Exercise details — Lines containing "agent": state how many there are in these entries, and write only that number.

Excerpts from a dataset:
:::::
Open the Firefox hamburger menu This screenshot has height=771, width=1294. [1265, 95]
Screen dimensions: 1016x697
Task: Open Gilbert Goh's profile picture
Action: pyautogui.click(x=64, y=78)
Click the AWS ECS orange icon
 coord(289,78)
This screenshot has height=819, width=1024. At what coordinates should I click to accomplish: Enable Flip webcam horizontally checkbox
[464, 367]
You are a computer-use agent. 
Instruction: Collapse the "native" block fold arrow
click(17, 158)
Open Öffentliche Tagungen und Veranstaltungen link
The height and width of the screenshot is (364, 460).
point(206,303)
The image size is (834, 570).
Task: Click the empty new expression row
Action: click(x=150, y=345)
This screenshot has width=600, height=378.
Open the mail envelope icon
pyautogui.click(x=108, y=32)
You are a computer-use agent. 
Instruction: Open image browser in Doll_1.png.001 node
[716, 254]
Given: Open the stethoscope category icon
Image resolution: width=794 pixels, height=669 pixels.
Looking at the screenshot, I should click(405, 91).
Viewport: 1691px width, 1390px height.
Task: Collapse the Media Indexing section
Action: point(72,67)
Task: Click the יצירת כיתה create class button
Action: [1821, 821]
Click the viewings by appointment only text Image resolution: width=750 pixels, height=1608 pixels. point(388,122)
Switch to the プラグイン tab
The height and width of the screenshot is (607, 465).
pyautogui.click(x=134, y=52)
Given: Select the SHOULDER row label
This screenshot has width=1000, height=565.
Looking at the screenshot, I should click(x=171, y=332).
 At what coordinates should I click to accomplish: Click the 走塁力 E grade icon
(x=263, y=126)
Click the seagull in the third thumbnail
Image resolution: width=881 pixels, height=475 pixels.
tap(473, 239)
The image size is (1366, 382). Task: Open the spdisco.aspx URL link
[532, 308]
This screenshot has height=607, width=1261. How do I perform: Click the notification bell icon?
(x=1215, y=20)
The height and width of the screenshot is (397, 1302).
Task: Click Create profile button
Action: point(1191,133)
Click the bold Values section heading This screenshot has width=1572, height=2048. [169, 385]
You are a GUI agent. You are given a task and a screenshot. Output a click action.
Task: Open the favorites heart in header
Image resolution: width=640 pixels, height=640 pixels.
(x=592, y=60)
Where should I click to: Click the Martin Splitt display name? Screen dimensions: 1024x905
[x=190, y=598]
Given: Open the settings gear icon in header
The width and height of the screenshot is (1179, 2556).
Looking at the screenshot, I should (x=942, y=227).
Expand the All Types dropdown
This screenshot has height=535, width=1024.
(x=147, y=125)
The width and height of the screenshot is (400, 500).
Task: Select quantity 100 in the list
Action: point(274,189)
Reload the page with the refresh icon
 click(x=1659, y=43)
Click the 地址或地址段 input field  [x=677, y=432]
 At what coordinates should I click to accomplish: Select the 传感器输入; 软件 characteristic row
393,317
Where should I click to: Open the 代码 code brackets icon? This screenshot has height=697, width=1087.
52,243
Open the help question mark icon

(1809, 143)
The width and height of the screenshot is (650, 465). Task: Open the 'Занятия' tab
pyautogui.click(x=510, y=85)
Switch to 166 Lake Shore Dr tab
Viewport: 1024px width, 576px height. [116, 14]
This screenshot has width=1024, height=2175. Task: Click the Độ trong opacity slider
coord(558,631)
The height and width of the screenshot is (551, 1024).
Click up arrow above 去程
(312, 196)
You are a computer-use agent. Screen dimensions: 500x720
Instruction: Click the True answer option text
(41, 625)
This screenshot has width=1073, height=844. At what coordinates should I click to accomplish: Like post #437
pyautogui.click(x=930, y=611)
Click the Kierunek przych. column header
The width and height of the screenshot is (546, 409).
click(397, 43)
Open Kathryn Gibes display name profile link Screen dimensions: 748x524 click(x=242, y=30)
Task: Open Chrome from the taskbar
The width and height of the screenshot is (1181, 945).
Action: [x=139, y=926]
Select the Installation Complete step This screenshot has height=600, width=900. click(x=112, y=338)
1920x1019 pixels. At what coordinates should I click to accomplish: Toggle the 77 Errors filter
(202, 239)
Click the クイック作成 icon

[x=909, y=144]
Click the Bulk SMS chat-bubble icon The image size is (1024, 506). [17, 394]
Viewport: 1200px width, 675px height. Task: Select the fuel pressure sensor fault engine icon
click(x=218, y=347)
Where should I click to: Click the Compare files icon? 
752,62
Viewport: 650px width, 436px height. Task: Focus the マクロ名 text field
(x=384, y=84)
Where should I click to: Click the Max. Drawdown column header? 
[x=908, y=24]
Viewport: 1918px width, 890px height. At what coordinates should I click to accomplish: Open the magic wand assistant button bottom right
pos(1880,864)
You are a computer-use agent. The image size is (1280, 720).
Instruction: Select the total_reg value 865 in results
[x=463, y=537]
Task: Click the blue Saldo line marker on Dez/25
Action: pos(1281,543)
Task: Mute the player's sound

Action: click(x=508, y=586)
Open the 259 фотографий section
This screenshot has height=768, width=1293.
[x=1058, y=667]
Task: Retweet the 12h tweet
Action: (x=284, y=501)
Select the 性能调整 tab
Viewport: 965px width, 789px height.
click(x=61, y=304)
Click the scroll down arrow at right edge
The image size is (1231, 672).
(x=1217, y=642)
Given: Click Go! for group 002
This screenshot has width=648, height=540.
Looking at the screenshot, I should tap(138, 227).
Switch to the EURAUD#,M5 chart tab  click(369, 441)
:::::
Exercise answer — 5